It takes almost a village on parade day to keep things moving. Sandi Werthe estimated as many as 100 volunteers are on tap.

The standing joke is that if you are not volunteering, you are either in the parade or lining the streets to watch it.

Howard Levin was, as usual, the chief starter. Jim and Barbara Pemberton and Carolyn Miller checked in the entries.

Miller’s son, Bill Morris, has been the parking marshal for the past three years.

They will be moving to Tennessee and he has turned over his job to Mike Lyons, born and bred Laguna, class of ’85 Laguna Beach High School graduate.

Laguna Beach Emergency Communication Team chief Kountz was assisted on parade day by Jim and Alex Walcott, Arlene Schwartz, Lynn Taylor and Bob Lawson.

They were stationed along the parade route, monitoring the police scanner and providing information to announcers Budd and George Woods.

2008 was also Budd’s swan song.

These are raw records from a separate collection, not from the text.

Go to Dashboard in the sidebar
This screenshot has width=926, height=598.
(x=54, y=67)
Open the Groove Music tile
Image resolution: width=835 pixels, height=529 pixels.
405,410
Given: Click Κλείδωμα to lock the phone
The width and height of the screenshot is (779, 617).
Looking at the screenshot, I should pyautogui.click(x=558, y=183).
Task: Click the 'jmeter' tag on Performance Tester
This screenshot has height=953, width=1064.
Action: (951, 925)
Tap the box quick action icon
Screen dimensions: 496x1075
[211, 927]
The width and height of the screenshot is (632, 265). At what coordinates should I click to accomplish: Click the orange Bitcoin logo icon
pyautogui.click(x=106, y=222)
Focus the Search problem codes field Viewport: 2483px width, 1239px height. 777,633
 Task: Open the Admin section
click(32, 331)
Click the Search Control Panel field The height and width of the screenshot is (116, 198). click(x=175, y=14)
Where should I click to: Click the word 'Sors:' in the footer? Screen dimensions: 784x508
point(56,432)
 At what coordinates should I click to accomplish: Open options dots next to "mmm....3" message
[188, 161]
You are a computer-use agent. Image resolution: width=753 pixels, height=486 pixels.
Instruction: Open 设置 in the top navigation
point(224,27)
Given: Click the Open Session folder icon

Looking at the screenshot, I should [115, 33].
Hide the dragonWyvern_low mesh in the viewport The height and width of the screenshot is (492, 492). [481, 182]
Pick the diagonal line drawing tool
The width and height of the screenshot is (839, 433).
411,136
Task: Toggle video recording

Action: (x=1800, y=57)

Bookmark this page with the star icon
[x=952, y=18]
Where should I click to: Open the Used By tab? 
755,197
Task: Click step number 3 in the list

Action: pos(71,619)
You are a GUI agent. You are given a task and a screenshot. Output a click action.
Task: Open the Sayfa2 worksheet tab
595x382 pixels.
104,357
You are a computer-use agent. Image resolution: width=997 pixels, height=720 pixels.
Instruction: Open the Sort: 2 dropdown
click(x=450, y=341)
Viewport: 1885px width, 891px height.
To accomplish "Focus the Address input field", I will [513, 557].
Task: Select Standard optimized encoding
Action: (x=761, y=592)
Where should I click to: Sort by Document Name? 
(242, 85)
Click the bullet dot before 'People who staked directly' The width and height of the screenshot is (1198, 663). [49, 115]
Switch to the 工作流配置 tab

He is retiring from the microphone at City Hall.

Diane Connell and Barbara Rostolder served lunch to at least 100 Explorers and police officers who were on traffic duty during the parade.

Kathleen Halstead, Fidel Benitez, Knute Lehmann and Paul Coleman represented Laguna’s Explorer Post.

They estimated as many as 60 Explorers from Newport Beach, Santa Ana, the city of Bell, Tustin, Irvine, Border Patrol and the Orange County Sheriff’s Office volunteered for the parade.

St. John arranged for the victuals served in the City Hall lunchroom.

K’ya restaurant catered a buffet in the City Council Chamber for other volunteers and special guests.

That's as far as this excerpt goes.